Pela interpretação que Zarifian faz da nova realidade das organizações na Sociedade Pós-Industrial, percebe-se que este é o momento em que, se bem percebido pelos envolvidos (capitalistas e trabalhadores), será possível um maior enriquecimento da atividade do trabalho, independente do nível de ocupação do trabalhador. Talvez não se possa, ainda, falar em um

retorno do trabalhador profissional, mas se possa afirmar que tem havido um reconhecimento do valor da qualificação.

A competência pressupõe ainda outra exigência. Drucker (1993) afirma que a nova sociedade tem como principal recurso o conhecimento, e que, por isso, as pessoas precisam aprender como aprender. Então, a Sociedade Pós-Industrial exige aprendizado vitalício.
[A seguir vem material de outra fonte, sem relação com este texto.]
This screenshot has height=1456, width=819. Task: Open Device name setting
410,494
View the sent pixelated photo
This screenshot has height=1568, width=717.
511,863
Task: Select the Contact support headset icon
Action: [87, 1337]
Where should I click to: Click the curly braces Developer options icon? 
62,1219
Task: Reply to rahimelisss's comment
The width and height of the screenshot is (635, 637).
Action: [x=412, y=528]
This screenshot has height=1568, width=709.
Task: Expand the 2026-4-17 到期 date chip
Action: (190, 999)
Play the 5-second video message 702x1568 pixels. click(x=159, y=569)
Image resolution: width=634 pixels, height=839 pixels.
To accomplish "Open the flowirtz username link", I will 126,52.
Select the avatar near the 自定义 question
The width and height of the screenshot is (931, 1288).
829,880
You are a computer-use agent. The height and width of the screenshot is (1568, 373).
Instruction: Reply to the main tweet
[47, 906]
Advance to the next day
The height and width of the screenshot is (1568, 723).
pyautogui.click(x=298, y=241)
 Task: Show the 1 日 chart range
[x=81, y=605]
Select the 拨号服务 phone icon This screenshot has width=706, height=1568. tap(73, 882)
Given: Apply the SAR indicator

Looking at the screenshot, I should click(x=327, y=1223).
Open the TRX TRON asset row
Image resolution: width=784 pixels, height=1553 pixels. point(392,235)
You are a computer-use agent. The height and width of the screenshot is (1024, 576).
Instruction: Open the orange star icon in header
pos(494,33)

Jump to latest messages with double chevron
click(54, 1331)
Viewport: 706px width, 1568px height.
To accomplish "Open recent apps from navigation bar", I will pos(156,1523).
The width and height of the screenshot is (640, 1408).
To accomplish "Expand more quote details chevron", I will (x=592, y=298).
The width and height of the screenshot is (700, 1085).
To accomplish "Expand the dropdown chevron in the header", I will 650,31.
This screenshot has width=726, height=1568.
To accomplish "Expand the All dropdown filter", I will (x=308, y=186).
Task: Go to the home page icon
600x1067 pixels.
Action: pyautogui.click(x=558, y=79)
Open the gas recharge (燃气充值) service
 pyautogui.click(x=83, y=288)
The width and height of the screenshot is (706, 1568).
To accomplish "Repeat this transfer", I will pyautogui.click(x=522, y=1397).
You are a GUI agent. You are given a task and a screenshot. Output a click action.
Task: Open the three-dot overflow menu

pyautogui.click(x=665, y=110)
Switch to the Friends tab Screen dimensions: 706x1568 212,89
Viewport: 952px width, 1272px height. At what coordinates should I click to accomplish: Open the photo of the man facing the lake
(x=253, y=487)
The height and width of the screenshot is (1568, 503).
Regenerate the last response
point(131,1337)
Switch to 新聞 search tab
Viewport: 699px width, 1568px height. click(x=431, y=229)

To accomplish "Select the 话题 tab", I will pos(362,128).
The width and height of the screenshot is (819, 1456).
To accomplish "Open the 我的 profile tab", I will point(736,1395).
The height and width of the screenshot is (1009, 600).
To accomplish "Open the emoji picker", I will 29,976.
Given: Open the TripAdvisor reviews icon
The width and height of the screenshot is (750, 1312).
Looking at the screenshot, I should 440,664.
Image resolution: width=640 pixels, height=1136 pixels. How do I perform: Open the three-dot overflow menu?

Pelas características necessárias ao novo perfil dos trabalhadores do século XXI, apresentadas nesta seção, percebe-se que as profundas mudanças ocorridas no mundo do trabalho exigem estar o trabalhador em constante preparação. Mais que se preparar para as oportunidades, o profissional necessita saber identificar as oportunidades e aceitar seus desafios inerentes. Focar no que é importante, definir um plano de ação e colocá-lo em prática.